Monday, May 31, 2010

Runners in the bike path

How about a joke.

How can you tell the difference between the sidewalk and the bike path?

Answer: all the runners are on the bike path.

This would be funny if it wasn't true.

8 Comments:

At 9:18 AM, Anonymous Anonymous said...

Nowadays, I'll cut the runners some slack. But what mystifies me still is the bike path's attraction to baby strollers. I see this on occasion, even if a sidewalk is immediately next to the bike path.

 
At 2:55 PM, Anonymous Anonymous said...

The bike paths that are bike-only and not multifunction recreational paths, are meant to be used as a transportation corridor for the faster speed of bikes, i.e. to keep walkers/runners, bikes and cars, each at different speed levels, separated from each other. Each has it's own section of street: sidewalk, bike path, and car roadway. Cyclists have very few and limited bike paths out of the whole transportation system, the bike path is meant as a safe way to ride the bike for active transportation without any other obstacles like walkers, dog walkers, baby carriages, runners alone, in pairs and in packs, and of course cars. There are thousands of miles of sidewalk in the city, and the runners just love to use the tiny 500 km of bike path.

I gladly share the multifunction paths, most of which would be greatly improved if there was some signage indicating where each user should be. But most of the city's bike paths are exclusively for bike TRAFFIC, and we would like it to be safer than it now is, partly due to runners. Some run on the left side. Some run on the right side. Pairs of runners often block one entire side of the path. Runners wearing headphones don't hear the ringing bells of people attempting to pass them and continue to block the path for the bicycle riders, who are the legitimate and legal exclusive users of the bike path.
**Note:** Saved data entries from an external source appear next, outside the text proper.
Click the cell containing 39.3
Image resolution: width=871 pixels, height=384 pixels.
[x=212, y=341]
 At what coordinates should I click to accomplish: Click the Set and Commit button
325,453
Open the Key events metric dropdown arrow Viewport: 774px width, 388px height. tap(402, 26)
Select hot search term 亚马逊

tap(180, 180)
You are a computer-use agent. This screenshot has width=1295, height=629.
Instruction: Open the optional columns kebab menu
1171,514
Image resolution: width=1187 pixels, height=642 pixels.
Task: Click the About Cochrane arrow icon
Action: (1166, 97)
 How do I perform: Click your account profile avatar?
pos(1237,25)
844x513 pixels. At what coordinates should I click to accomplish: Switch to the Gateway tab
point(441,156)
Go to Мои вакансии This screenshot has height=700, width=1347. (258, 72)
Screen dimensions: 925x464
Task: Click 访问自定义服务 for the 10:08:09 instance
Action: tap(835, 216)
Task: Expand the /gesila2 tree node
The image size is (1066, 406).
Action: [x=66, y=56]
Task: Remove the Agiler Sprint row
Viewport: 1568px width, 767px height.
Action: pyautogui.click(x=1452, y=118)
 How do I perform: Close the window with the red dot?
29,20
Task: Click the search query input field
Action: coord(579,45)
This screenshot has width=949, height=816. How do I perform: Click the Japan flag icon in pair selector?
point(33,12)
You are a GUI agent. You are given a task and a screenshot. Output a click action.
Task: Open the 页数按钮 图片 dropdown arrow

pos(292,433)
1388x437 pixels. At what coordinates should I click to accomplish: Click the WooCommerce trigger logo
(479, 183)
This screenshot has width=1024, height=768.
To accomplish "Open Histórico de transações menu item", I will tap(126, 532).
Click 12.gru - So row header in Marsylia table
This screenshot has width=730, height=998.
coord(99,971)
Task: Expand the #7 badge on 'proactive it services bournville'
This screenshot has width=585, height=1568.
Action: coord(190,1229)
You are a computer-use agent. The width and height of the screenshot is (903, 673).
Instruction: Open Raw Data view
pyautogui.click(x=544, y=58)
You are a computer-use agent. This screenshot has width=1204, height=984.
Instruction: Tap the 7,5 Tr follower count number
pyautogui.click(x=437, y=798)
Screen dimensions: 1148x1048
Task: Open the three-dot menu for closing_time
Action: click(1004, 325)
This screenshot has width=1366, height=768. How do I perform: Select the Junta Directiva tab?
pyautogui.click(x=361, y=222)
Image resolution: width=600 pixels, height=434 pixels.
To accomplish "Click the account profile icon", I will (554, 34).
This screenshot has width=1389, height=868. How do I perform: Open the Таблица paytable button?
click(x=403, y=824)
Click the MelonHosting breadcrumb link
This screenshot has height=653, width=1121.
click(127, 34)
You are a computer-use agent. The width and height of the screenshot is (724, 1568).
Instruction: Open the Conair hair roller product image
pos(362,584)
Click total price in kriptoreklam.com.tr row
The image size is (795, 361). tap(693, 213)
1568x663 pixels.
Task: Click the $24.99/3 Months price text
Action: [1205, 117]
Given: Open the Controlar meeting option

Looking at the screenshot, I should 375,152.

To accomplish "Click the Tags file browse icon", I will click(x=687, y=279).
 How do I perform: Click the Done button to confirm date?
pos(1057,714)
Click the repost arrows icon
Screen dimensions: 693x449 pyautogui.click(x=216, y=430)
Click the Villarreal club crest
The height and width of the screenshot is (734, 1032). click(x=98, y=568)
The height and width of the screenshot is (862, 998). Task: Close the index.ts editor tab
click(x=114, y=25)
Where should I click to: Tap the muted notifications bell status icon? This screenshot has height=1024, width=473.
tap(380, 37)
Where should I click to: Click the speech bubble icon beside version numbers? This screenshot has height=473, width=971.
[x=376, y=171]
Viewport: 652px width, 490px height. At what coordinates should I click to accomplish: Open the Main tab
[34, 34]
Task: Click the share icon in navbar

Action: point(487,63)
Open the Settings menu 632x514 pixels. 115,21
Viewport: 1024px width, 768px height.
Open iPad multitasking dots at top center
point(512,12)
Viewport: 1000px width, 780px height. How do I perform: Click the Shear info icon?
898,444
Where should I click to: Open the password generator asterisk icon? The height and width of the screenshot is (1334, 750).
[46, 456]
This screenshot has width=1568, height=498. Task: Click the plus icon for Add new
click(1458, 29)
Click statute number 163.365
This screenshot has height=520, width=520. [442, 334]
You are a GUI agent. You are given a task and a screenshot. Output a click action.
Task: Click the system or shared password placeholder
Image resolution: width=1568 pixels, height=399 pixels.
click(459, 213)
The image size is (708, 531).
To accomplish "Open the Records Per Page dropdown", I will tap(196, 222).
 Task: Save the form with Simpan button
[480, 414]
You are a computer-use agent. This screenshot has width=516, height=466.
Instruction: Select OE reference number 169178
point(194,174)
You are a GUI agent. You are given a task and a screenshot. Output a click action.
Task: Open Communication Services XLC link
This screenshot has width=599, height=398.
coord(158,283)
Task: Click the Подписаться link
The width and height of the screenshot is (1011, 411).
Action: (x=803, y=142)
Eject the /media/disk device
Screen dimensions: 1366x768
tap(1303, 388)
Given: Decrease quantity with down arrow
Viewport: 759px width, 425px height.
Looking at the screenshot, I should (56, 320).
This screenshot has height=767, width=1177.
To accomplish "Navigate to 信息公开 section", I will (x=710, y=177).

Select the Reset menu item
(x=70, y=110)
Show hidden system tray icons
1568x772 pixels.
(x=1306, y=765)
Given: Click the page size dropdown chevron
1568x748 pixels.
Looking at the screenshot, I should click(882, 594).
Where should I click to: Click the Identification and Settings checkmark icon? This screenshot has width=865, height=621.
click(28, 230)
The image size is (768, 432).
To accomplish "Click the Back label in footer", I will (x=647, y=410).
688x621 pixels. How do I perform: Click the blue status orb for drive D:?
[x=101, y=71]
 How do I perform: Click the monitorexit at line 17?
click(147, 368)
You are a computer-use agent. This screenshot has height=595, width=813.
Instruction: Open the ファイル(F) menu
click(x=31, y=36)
And then there are the runners who go out and purposely block the bike path. We know your're out there. Cluelessness is one thing, but there's lots of pricks out there who get their kicks from f***ing the bicycle riders on the bike path.
Runners in the bike path is like sand on a skating rink, it f***s up the safety for everyone involved.

 
At 4:31 AM, Blogger Miss said...

Fagstein said it so well last year
http://blog.fagstein.com/2009/05/08/what-part-of-bicycle-path-dont-you-understand/

 
At 2:44 PM, Anonymous Anonymous said...

My favorite is the run-against-traffic runners on the bike path, some of them actually jump out of the way... "some" of them. Others are of the prick variety as described above.

 
At 4:46 PM, Anonymous Anonymous said...

Luciecl sums it up

 
At 7:51 AM, Anonymous Cyclist and runner said...

Running on concrete is harder on your body. I only run on asphalt.

 
At 9:15 AM, Blogger Cycle Fun Montreal said...

So all that shoe insole padding that you are paying the big bucks for doesn't do any good? Fine, just don't do it on the bikes-only type of bike paths.

 
At 7:34 AM, Anonymous Cyclist and runner said...

Shoes aren't magic. It's still much harder on your body because it's a much more unyielding surface. If I could only run on concrete sidewalks I would not run at all.

I run (and bike) in Verdun/Lasalle along the water. No idea if it's supposed to be bike only -- there are no signs indicating either way. In some areas there are two asphalt paths, one nearer the water and one nearer the road. I used to think the one by the water was for bikes because it had a yellow line and the other didn't. Then they painted a yellow line on the other one too, so I guess I was wrong? In one small section they added more asphalt to the path by the water to make it wider, and painted double white lines. I assumed that part was for pedestrians to keep them separate from the cyclists, but I have noticed that many cyclists use it and many pedestrians ignore it, and in any case there is no signage so who's to say. In Lasalle in some areas there is a gravel/dirt path, so obviously when I'm not on a bike I'll use that. Otherwise I have no idea.

All I know is that you can expect to encounter any or all of the following: walkers, runners, dog-walkers, cyclists, roller bladers, motorized wheelchairs/scooters, out of control children, people walking three or four abreast, etc. I avoid it on weekend afternoons unless I am just walking.

I run solo, on the far right, normally in the early morning, and do not wear earphones. There is plenty of room to pass me. (Obviously I would not run on certain paths, the de Maisonneuve bike path, for example.)

When I am on my bike the other path users that annoy me are not the runners -- it's the roller bladers (who zigzag side to side so that they can be very tricky to pass -- not really their fault, but I wish they'd try to stick to one lane), people who walk three or four abreast or who don't look before crossing the path, and people with unleashed dogs.